Ah yes my mistake that looks good.

I misunderstood the reason why we're seeing such low performance from the asm kernel. The 5 PFLOPs is achieved when measuring only the time of the fp4 gemm dispatch.

We can verify this by running

python3 benchmark.py --asm --m 10000 --n 16384 --k 16384 --tracy -g 

The .csv files exported by tracy show that the asm kernel gemm dispatch takes 1.05 ms which is a throughput of 5.1 PFLOPs.

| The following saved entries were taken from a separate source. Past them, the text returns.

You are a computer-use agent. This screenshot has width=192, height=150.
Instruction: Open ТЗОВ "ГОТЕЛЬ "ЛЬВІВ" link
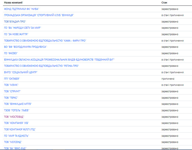pyautogui.click(x=17, y=110)
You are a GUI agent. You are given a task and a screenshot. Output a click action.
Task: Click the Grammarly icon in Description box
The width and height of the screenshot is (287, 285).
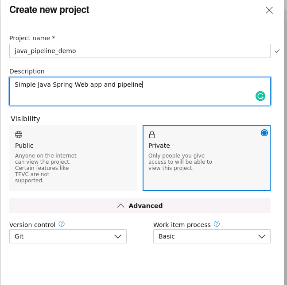click(260, 96)
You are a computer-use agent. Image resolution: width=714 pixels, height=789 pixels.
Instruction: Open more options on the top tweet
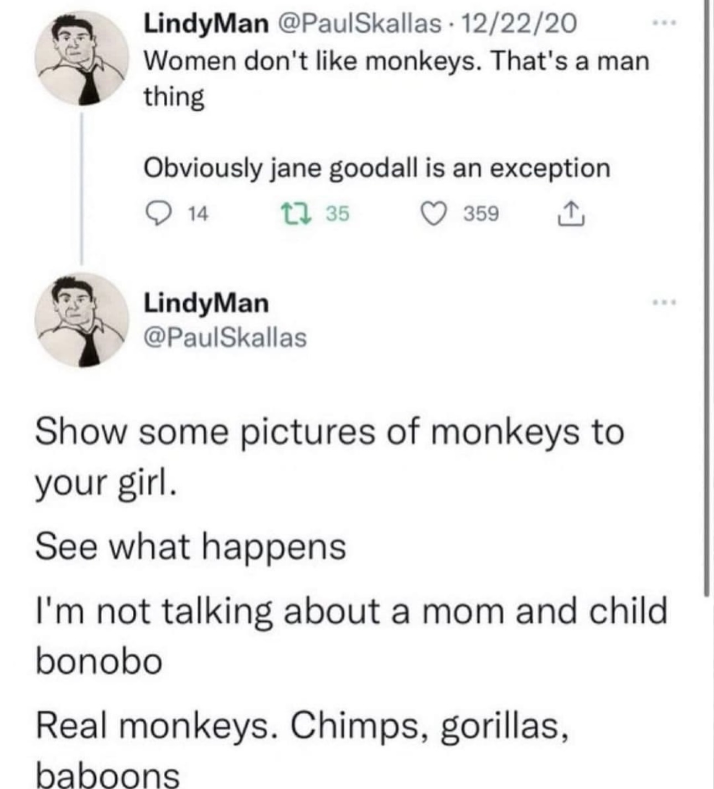(x=664, y=24)
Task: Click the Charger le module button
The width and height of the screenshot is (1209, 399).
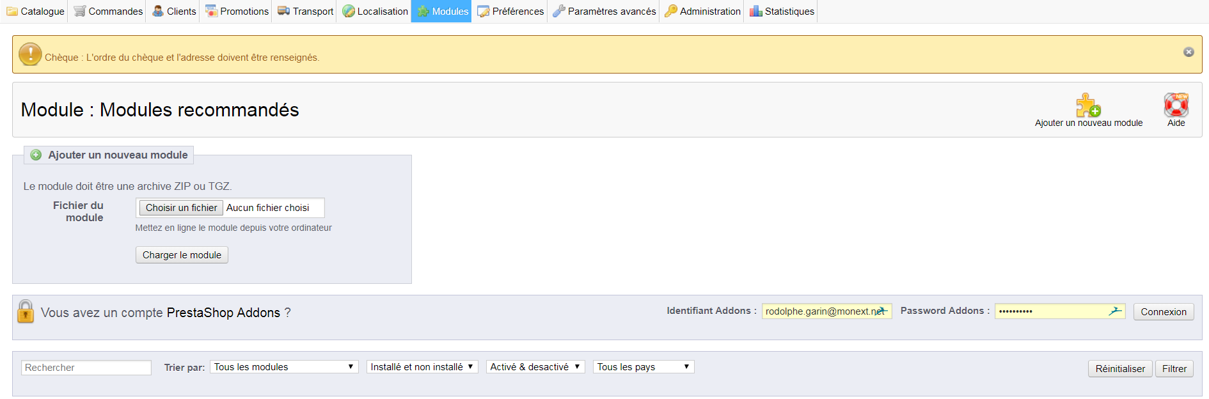Action: (182, 255)
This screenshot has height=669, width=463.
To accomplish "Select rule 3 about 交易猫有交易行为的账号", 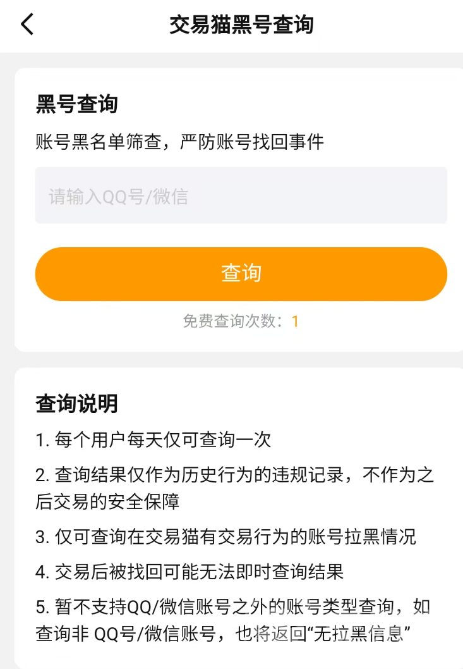I will (225, 537).
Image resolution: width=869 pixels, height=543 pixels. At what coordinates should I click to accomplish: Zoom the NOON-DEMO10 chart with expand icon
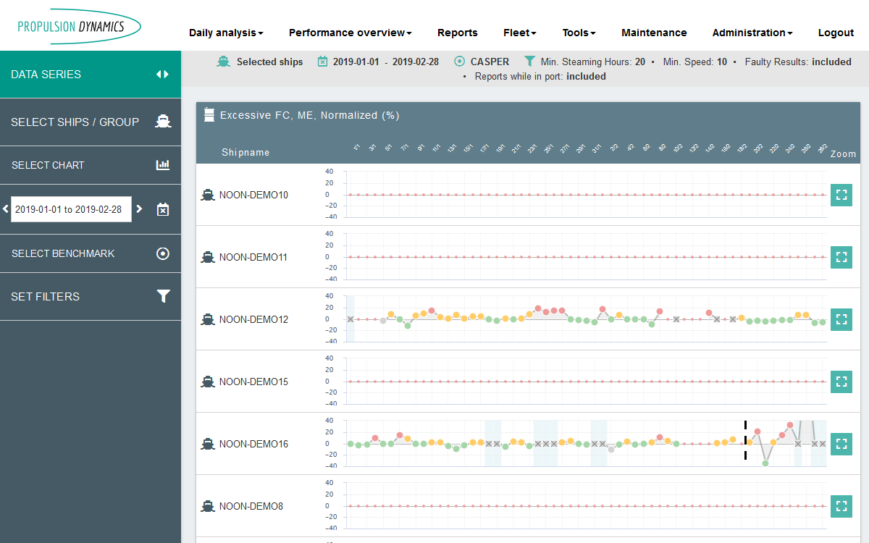click(841, 195)
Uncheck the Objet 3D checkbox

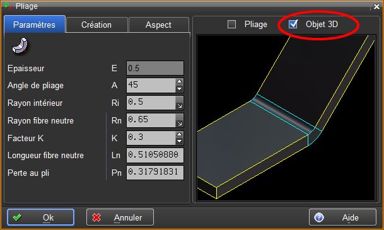293,24
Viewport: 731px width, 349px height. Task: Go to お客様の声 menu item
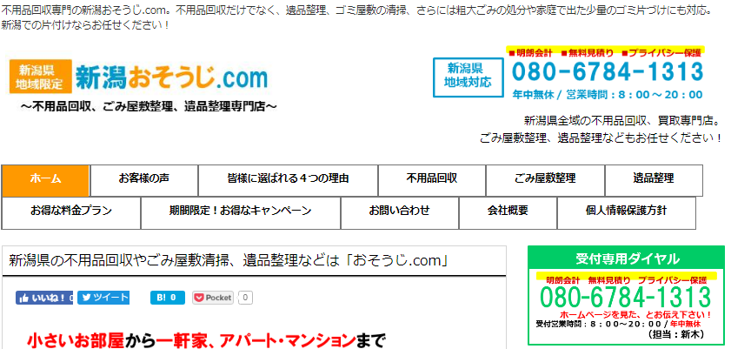[x=143, y=179]

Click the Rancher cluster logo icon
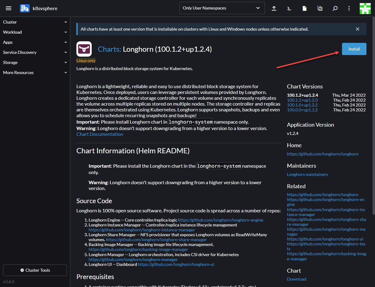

edit: So, the 5 PFLOPs throughput is not expected in an e2e performance test like we're doing here cc: @sebvince

Muzammiluddin-Syed-ECE avatar Dec 02 '25 19:12 Muzammiluddin-Syed-ECE

Ah right, thank! I am getting 1.17ms from my side. I wasn't aware the asm version also has that much overhead (3.61ms -1.05 or 1.17ms) outside the actual matmul dispatch. So the proper comparison should really be asm (1.05 or 1.17 ms) vs. dt-uk (1.5 ms) instead.

Yu-Zhewen avatar Dec 02 '25 19:12 Yu-Zhewen

That makes more sense. Thanks for the clarification @Yu-Zhewen @Muzammiluddin-Syed-ECE !

sebvince avatar Dec 03 '25 09:12 sebvince